■ **BRIEF**
Print the data exactly as it appears, keeping every word.

■ **Stored data**
════════

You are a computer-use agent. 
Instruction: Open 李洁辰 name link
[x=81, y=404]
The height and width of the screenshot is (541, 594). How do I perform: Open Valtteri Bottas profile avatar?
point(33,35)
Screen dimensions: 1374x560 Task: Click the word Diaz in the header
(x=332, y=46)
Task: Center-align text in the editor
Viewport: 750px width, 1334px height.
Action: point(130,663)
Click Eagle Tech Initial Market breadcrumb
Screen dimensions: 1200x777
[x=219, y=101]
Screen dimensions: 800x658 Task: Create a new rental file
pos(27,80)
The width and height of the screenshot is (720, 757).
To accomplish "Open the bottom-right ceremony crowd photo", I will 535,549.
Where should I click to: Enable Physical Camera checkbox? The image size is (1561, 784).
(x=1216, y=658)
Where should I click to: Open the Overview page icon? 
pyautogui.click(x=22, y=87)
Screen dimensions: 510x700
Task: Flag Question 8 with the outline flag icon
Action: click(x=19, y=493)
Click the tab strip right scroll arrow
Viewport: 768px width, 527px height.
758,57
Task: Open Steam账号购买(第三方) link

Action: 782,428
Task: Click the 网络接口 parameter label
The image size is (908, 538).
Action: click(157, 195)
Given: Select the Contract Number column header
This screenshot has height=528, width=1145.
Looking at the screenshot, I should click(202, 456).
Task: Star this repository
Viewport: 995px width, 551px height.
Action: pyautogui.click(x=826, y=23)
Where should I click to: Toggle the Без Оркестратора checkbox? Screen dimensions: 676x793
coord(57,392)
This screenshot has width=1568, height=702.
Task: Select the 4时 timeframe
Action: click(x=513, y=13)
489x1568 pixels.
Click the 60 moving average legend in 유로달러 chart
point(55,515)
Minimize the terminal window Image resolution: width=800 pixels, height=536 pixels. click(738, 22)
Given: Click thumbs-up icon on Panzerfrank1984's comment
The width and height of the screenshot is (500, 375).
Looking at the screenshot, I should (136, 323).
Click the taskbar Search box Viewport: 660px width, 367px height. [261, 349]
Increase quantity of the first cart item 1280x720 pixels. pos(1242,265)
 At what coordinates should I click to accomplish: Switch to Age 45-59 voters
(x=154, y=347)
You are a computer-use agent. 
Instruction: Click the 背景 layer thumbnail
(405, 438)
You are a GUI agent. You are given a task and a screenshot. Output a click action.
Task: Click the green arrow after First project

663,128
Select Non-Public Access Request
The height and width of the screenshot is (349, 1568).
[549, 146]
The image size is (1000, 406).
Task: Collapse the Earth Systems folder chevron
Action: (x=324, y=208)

════════

■ **SOLUTION TO THIS PROBLEM**
You are a computer-use agent. 
Instruction: Open 李洁辰 name link
[x=81, y=404]
The height and width of the screenshot is (541, 594). How do I perform: Open Valtteri Bottas profile avatar?
point(33,35)
Screen dimensions: 1374x560 Task: Click the word Diaz in the header
(x=332, y=46)
Task: Center-align text in the editor
Viewport: 750px width, 1334px height.
Action: point(130,663)
Click Eagle Tech Initial Market breadcrumb
Screen dimensions: 1200x777
[x=219, y=101]
Screen dimensions: 800x658 Task: Create a new rental file
pos(27,80)
The width and height of the screenshot is (720, 757).
To accomplish "Open the bottom-right ceremony crowd photo", I will 535,549.
Where should I click to: Enable Physical Camera checkbox? The image size is (1561, 784).
(x=1216, y=658)
Where should I click to: Open the Overview page icon? 
pyautogui.click(x=22, y=87)
Screen dimensions: 510x700
Task: Flag Question 8 with the outline flag icon
Action: click(x=19, y=493)
Click the tab strip right scroll arrow
Viewport: 768px width, 527px height.
758,57
Task: Open Steam账号购买(第三方) link

Action: 782,428
Task: Click the 网络接口 parameter label
The image size is (908, 538).
Action: click(157, 195)
Given: Select the Contract Number column header
This screenshot has height=528, width=1145.
Looking at the screenshot, I should click(202, 456).
Task: Star this repository
Viewport: 995px width, 551px height.
Action: pyautogui.click(x=826, y=23)
Where should I click to: Toggle the Без Оркестратора checkbox? Screen dimensions: 676x793
coord(57,392)
This screenshot has width=1568, height=702.
Task: Select the 4时 timeframe
Action: click(x=513, y=13)
489x1568 pixels.
Click the 60 moving average legend in 유로달러 chart
point(55,515)
Minimize the terminal window Image resolution: width=800 pixels, height=536 pixels. click(738, 22)
Given: Click thumbs-up icon on Panzerfrank1984's comment
The width and height of the screenshot is (500, 375).
Looking at the screenshot, I should (136, 323).
Click the taskbar Search box Viewport: 660px width, 367px height. [261, 349]
Increase quantity of the first cart item 1280x720 pixels. pos(1242,265)
 At what coordinates should I click to accomplish: Switch to Age 45-59 voters
(x=154, y=347)
You are a computer-use agent. 
Instruction: Click the 背景 layer thumbnail
(405, 438)
You are a GUI agent. You are given a task and a screenshot. Output a click action.
Task: Click the green arrow after First project

663,128
Select Non-Public Access Request
The height and width of the screenshot is (349, 1568).
[549, 146]
The image size is (1000, 406).
Task: Collapse the Earth Systems folder chevron
Action: (x=324, y=208)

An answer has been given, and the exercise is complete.